Paul Johnson
- Full name: Adrian Paul Johnson
- Born: 6 December 1924 Mullumbimby, NSW, Australia
- Died: 29 October 1995 (aged 70)
- Notable relative: Brian Johnson (brother)

Rugby union career
- Position: Fly-half / Centre

International career
- Years: Team / Apps / (Points)
- 1946: Australia / 2 / (0)

= Paul Johnson (rugby union) =

Australian rugby union player (1924–1995)

Adrian Paul Johnson (6 December 1924 – 29 October 1995) was an Australian rugby union international.

Born in Mullumbimby, Johnson was the 1st XV captain at St Joseph's College and played his early first-grade rugby for Eastern Suburbs, debuting in the 1943 Shute Shield grand final loss to Manly. He left the club the next year to join Sydney University, where he was studying dentistry. In 1945, Johnson starred as a fly-half in University's premiership team.
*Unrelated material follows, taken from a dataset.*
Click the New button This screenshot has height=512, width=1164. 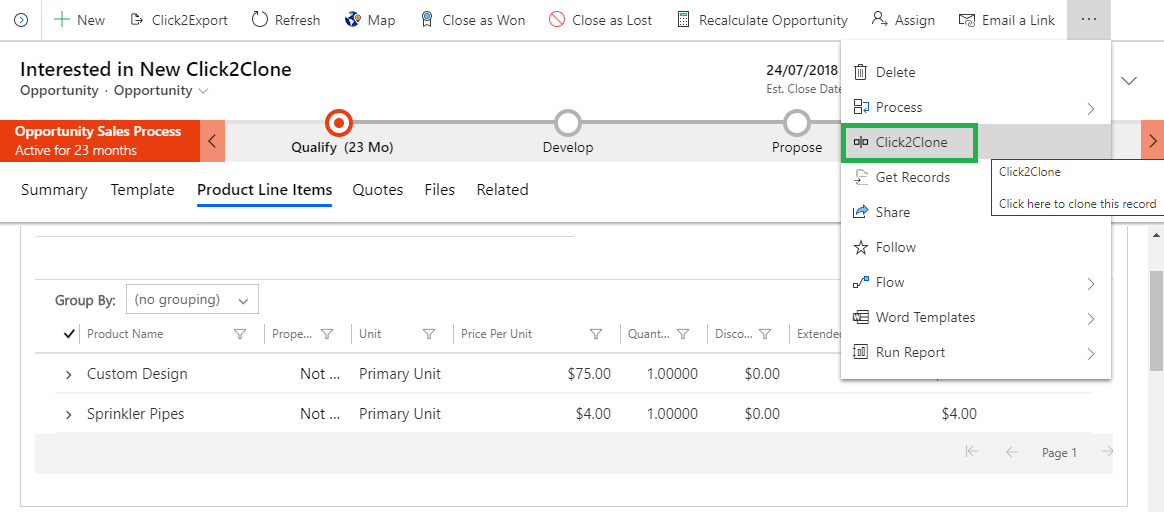(79, 20)
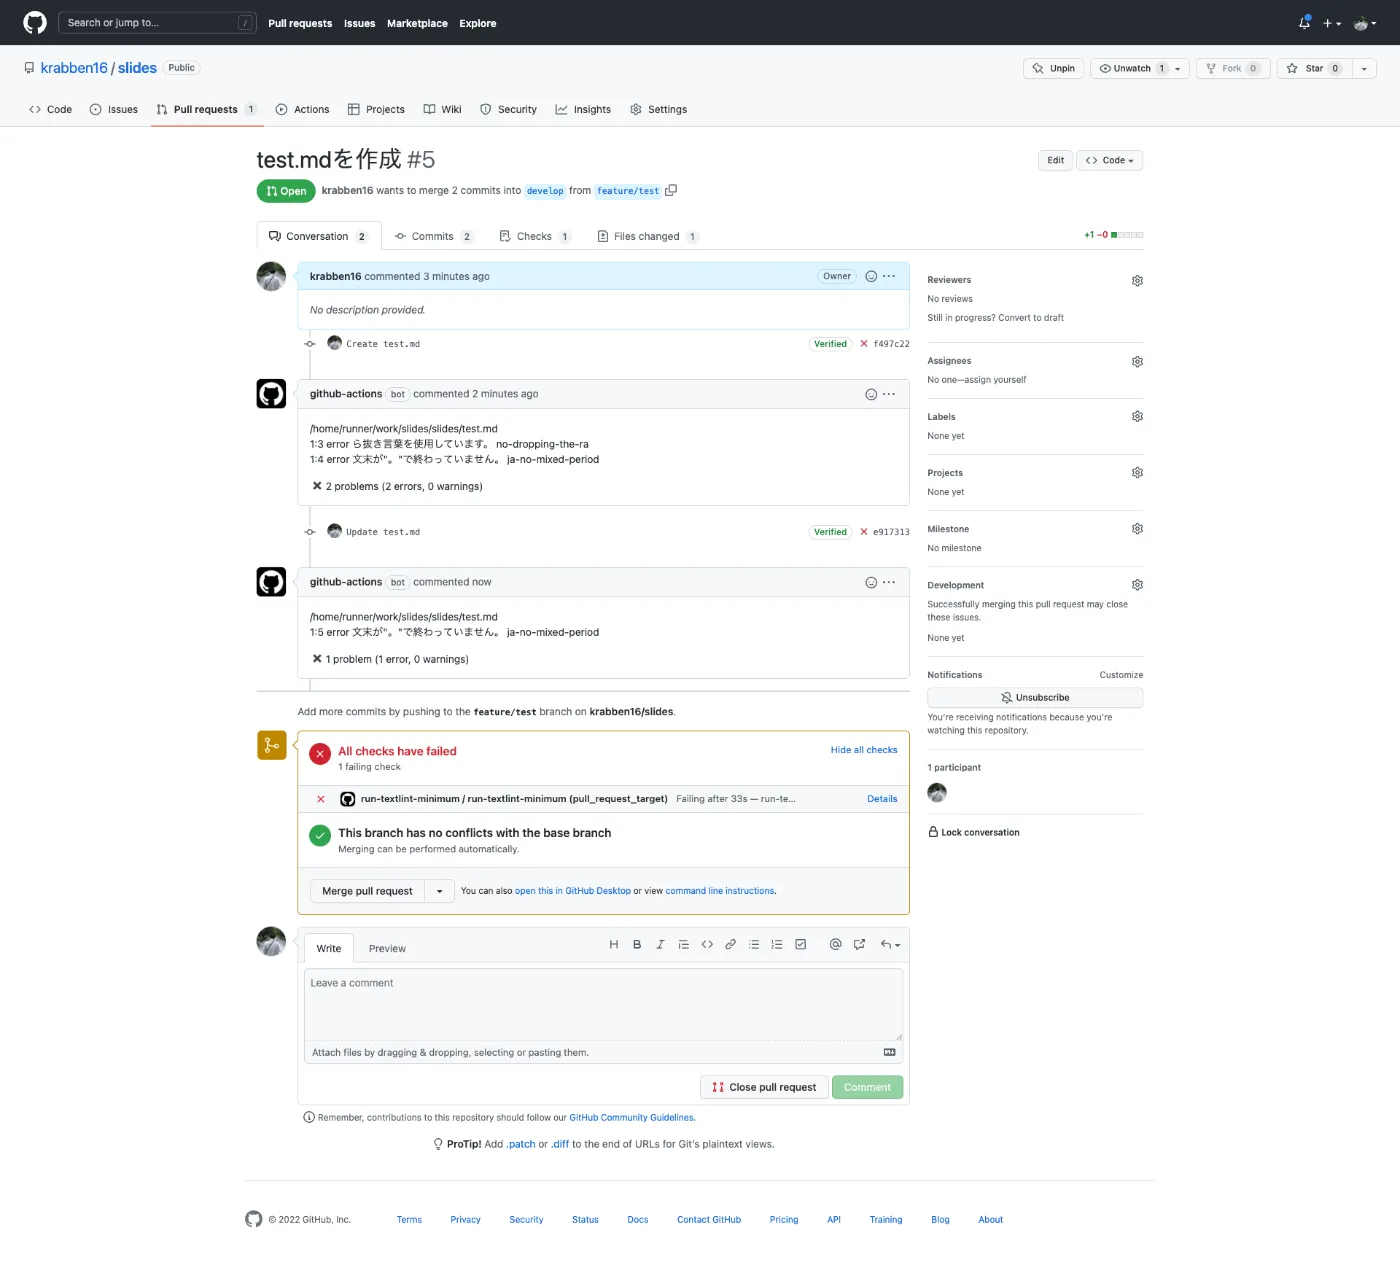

Johnson was capped twice for the Wallabies on the 1946 tour of New Zealand, against the All Blacks in Dunedin and NZ Maori in Hamilton, playing out of position at inside centre. Further selection eluded him, although Johnson was considered likely to make the 1947–48 tour of Britain and France had he not chosen to prioritise his studies.